Please reproduce the records below, swapping every occurrence of "computer-use agent" for "desktop agent" and leaving everything else unchanged.

Item-finding records:
::::

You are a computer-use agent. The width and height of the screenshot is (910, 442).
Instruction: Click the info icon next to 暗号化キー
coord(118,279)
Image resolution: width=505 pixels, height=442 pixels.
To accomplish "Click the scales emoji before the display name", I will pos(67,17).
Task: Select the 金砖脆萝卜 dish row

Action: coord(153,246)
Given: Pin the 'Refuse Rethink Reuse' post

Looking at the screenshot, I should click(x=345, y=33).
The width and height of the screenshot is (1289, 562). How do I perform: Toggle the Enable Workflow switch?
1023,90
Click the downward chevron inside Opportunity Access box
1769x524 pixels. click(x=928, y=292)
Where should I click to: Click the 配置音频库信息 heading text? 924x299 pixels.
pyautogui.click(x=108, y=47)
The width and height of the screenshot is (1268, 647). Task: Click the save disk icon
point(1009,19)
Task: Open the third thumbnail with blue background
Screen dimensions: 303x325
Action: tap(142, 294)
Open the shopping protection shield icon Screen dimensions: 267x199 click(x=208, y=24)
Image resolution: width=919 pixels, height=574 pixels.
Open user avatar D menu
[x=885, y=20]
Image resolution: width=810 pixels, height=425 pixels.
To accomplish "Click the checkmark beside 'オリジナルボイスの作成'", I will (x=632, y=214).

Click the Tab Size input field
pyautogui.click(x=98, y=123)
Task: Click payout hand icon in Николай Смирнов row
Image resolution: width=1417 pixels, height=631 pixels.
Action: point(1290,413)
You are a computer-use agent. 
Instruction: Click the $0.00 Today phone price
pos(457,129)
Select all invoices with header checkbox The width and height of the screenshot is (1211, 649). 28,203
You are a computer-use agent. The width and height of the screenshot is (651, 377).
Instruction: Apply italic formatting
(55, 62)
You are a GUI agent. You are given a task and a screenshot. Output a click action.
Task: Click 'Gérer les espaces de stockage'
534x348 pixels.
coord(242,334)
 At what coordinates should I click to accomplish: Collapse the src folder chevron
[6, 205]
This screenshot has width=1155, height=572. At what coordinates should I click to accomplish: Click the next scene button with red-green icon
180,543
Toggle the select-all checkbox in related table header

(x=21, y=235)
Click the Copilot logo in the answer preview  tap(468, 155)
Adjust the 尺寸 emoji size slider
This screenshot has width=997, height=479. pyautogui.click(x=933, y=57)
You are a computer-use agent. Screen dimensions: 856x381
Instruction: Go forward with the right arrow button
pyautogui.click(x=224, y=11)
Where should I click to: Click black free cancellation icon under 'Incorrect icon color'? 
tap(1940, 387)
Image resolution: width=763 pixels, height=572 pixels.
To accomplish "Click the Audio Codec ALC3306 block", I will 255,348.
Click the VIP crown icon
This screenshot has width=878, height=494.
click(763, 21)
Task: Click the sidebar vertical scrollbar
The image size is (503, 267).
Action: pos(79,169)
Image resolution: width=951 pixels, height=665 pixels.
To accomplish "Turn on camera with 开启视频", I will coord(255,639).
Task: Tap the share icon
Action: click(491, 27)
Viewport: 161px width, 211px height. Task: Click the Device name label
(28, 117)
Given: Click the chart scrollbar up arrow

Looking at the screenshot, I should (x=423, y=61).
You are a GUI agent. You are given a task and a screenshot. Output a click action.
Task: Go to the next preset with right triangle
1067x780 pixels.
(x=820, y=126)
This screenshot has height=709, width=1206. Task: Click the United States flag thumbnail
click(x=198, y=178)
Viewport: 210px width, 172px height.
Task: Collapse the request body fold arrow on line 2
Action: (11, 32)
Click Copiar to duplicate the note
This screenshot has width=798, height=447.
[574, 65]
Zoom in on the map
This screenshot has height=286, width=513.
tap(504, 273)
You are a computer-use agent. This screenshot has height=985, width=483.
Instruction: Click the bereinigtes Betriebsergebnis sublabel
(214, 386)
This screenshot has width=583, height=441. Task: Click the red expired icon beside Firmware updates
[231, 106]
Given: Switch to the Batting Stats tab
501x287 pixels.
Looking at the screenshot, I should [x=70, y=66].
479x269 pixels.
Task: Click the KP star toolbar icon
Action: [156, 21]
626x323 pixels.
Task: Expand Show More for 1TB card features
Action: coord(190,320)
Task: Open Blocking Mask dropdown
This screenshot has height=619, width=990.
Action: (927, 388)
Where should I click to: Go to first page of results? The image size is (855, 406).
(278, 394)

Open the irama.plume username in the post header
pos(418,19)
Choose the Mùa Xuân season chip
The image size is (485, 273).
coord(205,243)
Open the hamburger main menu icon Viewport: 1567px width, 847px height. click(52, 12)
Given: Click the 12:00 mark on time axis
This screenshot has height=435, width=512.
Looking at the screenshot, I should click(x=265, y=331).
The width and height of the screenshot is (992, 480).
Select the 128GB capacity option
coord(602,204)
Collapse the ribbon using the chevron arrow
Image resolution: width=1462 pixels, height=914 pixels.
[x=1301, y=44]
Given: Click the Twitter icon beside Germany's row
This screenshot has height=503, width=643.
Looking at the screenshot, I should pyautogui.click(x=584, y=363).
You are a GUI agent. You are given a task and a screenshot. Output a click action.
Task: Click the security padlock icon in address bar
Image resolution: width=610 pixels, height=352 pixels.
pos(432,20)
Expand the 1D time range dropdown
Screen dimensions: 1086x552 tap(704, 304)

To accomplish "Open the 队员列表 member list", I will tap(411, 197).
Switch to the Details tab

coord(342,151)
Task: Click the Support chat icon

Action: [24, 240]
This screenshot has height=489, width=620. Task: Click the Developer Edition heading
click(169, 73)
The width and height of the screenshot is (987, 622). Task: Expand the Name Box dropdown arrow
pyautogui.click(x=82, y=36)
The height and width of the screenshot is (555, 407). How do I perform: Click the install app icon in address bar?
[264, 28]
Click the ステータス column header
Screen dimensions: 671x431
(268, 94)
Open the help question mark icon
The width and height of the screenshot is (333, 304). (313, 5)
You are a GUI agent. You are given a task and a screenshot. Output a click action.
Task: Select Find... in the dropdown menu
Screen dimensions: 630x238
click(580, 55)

::::

* [TASK ANSWER]:
You are a desktop agent. The width and height of the screenshot is (910, 442).
Instruction: Click the info icon next to 暗号化キー
coord(118,279)
Image resolution: width=505 pixels, height=442 pixels.
To accomplish "Click the scales emoji before the display name", I will pos(67,17).
Task: Select the 金砖脆萝卜 dish row

Action: coord(153,246)
Given: Pin the 'Refuse Rethink Reuse' post

Looking at the screenshot, I should click(x=345, y=33).
The width and height of the screenshot is (1289, 562). How do I perform: Toggle the Enable Workflow switch?
1023,90
Click the downward chevron inside Opportunity Access box
1769x524 pixels. click(x=928, y=292)
Where should I click to: Click the 配置音频库信息 heading text? 924x299 pixels.
pyautogui.click(x=108, y=47)
The width and height of the screenshot is (1268, 647). Task: Click the save disk icon
point(1009,19)
Task: Open the third thumbnail with blue background
Screen dimensions: 303x325
Action: tap(142, 294)
Open the shopping protection shield icon Screen dimensions: 267x199 click(x=208, y=24)
Image resolution: width=919 pixels, height=574 pixels.
Open user avatar D menu
[x=885, y=20]
Image resolution: width=810 pixels, height=425 pixels.
To accomplish "Click the checkmark beside 'オリジナルボイスの作成'", I will (x=632, y=214).

Click the Tab Size input field
pyautogui.click(x=98, y=123)
Task: Click payout hand icon in Николай Смирнов row
Image resolution: width=1417 pixels, height=631 pixels.
Action: point(1290,413)
You are a desktop agent. 
Instruction: Click the $0.00 Today phone price
pos(457,129)
Select all invoices with header checkbox The width and height of the screenshot is (1211, 649). 28,203
You are a desktop agent. The width and height of the screenshot is (651, 377).
Instruction: Apply italic formatting
(55, 62)
You are a GUI agent. You are given a task and a screenshot. Output a click action.
Task: Click 'Gérer les espaces de stockage'
534x348 pixels.
coord(242,334)
 At what coordinates should I click to accomplish: Collapse the src folder chevron
[6, 205]
This screenshot has width=1155, height=572. At what coordinates should I click to accomplish: Click the next scene button with red-green icon
180,543
Toggle the select-all checkbox in related table header

(x=21, y=235)
Click the Copilot logo in the answer preview  tap(468, 155)
Adjust the 尺寸 emoji size slider
This screenshot has width=997, height=479. pyautogui.click(x=933, y=57)
You are a desktop agent. Screen dimensions: 856x381
Instruction: Go forward with the right arrow button
pyautogui.click(x=224, y=11)
Where should I click to: Click black free cancellation icon under 'Incorrect icon color'? 
tap(1940, 387)
Image resolution: width=763 pixels, height=572 pixels.
To accomplish "Click the Audio Codec ALC3306 block", I will 255,348.
Click the VIP crown icon
This screenshot has width=878, height=494.
click(763, 21)
Task: Click the sidebar vertical scrollbar
The image size is (503, 267).
Action: pos(79,169)
Image resolution: width=951 pixels, height=665 pixels.
To accomplish "Turn on camera with 开启视频", I will coord(255,639).
Task: Tap the share icon
Action: click(491, 27)
Viewport: 161px width, 211px height. Task: Click the Device name label
(28, 117)
Given: Click the chart scrollbar up arrow

Looking at the screenshot, I should (x=423, y=61).
You are a GUI agent. You are given a task and a screenshot. Output a click action.
Task: Go to the next preset with right triangle
1067x780 pixels.
(x=820, y=126)
This screenshot has height=709, width=1206. Task: Click the United States flag thumbnail
click(x=198, y=178)
Viewport: 210px width, 172px height.
Task: Collapse the request body fold arrow on line 2
Action: (11, 32)
Click Copiar to duplicate the note
This screenshot has width=798, height=447.
[574, 65]
Zoom in on the map
This screenshot has height=286, width=513.
tap(504, 273)
You are a desktop agent. This screenshot has height=985, width=483.
Instruction: Click the bereinigtes Betriebsergebnis sublabel
(214, 386)
This screenshot has width=583, height=441. Task: Click the red expired icon beside Firmware updates
[231, 106]
Given: Switch to the Batting Stats tab
501x287 pixels.
Looking at the screenshot, I should [x=70, y=66].
479x269 pixels.
Task: Click the KP star toolbar icon
Action: [156, 21]
626x323 pixels.
Task: Expand Show More for 1TB card features
Action: coord(190,320)
Task: Open Blocking Mask dropdown
This screenshot has height=619, width=990.
Action: (927, 388)
Where should I click to: Go to first page of results? The image size is (855, 406).
(278, 394)

Open the irama.plume username in the post header
pos(418,19)
Choose the Mùa Xuân season chip
The image size is (485, 273).
coord(205,243)
Open the hamburger main menu icon Viewport: 1567px width, 847px height. click(52, 12)
Given: Click the 12:00 mark on time axis
This screenshot has height=435, width=512.
Looking at the screenshot, I should click(x=265, y=331).
The width and height of the screenshot is (992, 480).
Select the 128GB capacity option
coord(602,204)
Collapse the ribbon using the chevron arrow
Image resolution: width=1462 pixels, height=914 pixels.
[x=1301, y=44]
Given: Click the Twitter icon beside Germany's row
This screenshot has height=503, width=643.
Looking at the screenshot, I should pyautogui.click(x=584, y=363).
You are a GUI agent. You are given a task and a screenshot. Output a click action.
Task: Click the security padlock icon in address bar
Image resolution: width=610 pixels, height=352 pixels.
pos(432,20)
Expand the 1D time range dropdown
Screen dimensions: 1086x552 tap(704, 304)

To accomplish "Open the 队员列表 member list", I will tap(411, 197).
Switch to the Details tab

coord(342,151)
Task: Click the Support chat icon

Action: [24, 240]
This screenshot has height=489, width=620. Task: Click the Developer Edition heading
click(169, 73)
The width and height of the screenshot is (987, 622). Task: Expand the Name Box dropdown arrow
pyautogui.click(x=82, y=36)
The height and width of the screenshot is (555, 407). How do I perform: Click the install app icon in address bar?
[264, 28]
Click the ステータス column header
Screen dimensions: 671x431
(268, 94)
Open the help question mark icon
The width and height of the screenshot is (333, 304). (313, 5)
You are a GUI agent. You are given a task and a screenshot. Output a click action.
Task: Select Find... in the dropdown menu
Screen dimensions: 630x238
click(580, 55)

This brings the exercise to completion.